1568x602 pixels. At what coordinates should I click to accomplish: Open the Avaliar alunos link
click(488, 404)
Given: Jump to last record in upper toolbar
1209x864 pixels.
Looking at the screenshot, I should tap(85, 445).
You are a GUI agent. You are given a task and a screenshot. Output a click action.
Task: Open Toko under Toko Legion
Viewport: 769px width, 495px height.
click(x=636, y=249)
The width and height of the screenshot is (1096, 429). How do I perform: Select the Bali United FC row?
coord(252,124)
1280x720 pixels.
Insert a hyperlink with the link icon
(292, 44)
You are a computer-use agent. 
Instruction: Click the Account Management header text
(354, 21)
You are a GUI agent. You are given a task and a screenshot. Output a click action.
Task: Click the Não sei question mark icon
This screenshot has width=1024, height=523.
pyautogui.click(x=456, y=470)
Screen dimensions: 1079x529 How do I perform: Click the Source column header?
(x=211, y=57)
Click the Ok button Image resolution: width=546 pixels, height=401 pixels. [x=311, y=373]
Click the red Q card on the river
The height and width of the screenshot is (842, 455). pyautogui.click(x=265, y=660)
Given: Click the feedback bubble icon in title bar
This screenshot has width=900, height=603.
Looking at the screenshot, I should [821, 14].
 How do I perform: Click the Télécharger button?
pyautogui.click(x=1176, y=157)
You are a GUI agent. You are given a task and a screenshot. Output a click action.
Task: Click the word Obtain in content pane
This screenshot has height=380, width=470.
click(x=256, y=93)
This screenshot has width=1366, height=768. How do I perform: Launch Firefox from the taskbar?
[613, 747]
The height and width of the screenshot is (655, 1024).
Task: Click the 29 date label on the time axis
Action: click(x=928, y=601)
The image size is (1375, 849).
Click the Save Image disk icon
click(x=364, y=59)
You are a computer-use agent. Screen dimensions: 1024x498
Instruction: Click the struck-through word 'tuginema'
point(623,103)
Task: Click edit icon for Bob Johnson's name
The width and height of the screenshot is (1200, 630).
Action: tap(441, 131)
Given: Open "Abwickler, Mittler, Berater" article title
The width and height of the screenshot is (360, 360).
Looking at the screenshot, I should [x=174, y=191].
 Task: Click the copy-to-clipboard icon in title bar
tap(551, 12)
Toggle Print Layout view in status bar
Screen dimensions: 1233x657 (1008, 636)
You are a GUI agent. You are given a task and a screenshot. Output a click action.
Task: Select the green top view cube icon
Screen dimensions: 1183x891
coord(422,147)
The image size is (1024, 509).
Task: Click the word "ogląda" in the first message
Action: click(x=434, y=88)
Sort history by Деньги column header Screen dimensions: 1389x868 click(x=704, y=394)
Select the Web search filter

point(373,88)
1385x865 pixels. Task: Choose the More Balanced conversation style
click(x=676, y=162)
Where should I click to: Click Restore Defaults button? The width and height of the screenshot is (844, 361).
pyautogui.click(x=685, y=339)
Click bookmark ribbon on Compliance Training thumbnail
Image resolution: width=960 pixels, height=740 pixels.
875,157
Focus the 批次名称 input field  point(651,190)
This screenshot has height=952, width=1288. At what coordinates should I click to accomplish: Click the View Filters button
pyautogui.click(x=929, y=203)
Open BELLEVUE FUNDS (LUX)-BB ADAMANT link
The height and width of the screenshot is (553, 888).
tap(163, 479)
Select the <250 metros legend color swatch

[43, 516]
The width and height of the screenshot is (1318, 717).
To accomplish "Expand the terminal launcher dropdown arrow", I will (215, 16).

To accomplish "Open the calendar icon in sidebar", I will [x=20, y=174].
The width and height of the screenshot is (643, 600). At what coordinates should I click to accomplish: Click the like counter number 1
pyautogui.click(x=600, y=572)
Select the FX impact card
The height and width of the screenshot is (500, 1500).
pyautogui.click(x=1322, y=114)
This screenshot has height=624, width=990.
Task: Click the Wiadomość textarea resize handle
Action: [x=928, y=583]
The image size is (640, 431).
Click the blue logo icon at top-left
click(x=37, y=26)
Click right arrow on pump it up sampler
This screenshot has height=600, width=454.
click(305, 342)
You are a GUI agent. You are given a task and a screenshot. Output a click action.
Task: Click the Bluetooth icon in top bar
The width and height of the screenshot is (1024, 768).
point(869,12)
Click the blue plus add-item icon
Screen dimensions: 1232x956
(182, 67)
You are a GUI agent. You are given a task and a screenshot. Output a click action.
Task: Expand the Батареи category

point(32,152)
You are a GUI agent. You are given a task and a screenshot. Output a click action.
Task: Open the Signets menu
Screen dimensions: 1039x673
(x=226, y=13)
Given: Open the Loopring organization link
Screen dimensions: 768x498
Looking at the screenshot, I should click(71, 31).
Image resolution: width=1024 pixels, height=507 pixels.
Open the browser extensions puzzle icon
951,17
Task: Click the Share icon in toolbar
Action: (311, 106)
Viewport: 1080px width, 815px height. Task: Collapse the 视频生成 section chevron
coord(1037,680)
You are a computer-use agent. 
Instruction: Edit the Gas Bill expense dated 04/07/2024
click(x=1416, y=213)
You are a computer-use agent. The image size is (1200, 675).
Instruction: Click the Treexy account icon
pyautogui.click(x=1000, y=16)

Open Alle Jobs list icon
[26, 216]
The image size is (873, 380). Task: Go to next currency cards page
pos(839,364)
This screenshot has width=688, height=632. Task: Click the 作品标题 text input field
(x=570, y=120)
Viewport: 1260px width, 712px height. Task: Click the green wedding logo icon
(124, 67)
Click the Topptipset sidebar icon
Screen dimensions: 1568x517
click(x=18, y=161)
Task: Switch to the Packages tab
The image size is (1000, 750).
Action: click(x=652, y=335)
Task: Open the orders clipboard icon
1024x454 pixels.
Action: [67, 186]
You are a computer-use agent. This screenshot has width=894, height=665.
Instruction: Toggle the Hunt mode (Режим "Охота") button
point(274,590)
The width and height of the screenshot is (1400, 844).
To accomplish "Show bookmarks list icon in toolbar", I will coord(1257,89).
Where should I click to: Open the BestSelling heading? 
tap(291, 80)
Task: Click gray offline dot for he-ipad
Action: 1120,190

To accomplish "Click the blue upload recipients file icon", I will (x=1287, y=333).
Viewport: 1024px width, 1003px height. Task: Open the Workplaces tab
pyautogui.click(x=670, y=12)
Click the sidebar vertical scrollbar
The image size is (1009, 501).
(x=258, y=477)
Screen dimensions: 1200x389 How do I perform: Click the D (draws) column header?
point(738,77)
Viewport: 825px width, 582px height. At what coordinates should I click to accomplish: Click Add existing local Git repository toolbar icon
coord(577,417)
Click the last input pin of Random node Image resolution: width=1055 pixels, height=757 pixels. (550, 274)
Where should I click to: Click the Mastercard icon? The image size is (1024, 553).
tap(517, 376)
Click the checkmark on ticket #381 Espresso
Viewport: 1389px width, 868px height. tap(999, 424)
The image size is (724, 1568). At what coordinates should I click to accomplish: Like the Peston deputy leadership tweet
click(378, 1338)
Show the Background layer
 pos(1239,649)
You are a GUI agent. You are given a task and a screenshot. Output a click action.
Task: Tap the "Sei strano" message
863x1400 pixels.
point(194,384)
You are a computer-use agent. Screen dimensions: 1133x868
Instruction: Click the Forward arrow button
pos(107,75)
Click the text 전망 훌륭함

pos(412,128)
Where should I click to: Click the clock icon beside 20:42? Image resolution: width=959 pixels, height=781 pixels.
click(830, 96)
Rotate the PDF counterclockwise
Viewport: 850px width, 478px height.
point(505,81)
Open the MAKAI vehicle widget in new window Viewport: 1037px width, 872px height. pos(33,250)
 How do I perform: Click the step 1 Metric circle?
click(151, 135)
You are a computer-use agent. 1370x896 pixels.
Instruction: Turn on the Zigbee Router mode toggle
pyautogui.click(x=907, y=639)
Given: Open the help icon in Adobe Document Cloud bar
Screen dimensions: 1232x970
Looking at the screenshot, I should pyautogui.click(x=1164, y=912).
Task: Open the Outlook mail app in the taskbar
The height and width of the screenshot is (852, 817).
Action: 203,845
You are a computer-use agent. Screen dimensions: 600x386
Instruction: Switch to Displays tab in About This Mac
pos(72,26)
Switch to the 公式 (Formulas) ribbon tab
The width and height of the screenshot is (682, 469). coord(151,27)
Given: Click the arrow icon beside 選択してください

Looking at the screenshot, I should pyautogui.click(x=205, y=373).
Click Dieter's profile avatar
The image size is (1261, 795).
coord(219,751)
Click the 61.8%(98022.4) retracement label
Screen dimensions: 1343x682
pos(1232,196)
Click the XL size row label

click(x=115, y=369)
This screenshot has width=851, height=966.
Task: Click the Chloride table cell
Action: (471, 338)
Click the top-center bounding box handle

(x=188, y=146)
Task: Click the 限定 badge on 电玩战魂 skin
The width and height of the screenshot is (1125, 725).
○ ○ ○ ○
● **PROBLEM DETAILS**
From the listing above, repeat exactly the lines starting at the line that includes "The width and height of the screenshot is (1318, 717)." and ending at the line that includes "Click the blue plus add-item icon", with nothing outside that span.

● **WRITTEN REPLY**
The width and height of the screenshot is (1318, 717).
To accomplish "Expand the terminal launcher dropdown arrow", I will (215, 16).

To accomplish "Open the calendar icon in sidebar", I will [x=20, y=174].
The width and height of the screenshot is (643, 600). At what coordinates should I click to accomplish: Click the like counter number 1
pyautogui.click(x=600, y=572)
Select the FX impact card
The height and width of the screenshot is (500, 1500).
pyautogui.click(x=1322, y=114)
This screenshot has height=624, width=990.
Task: Click the Wiadomość textarea resize handle
Action: [x=928, y=583]
The image size is (640, 431).
Click the blue logo icon at top-left
click(x=37, y=26)
Click right arrow on pump it up sampler
This screenshot has height=600, width=454.
click(305, 342)
You are a GUI agent. You are given a task and a screenshot. Output a click action.
Task: Click the Bluetooth icon in top bar
The width and height of the screenshot is (1024, 768).
point(869,12)
Click the blue plus add-item icon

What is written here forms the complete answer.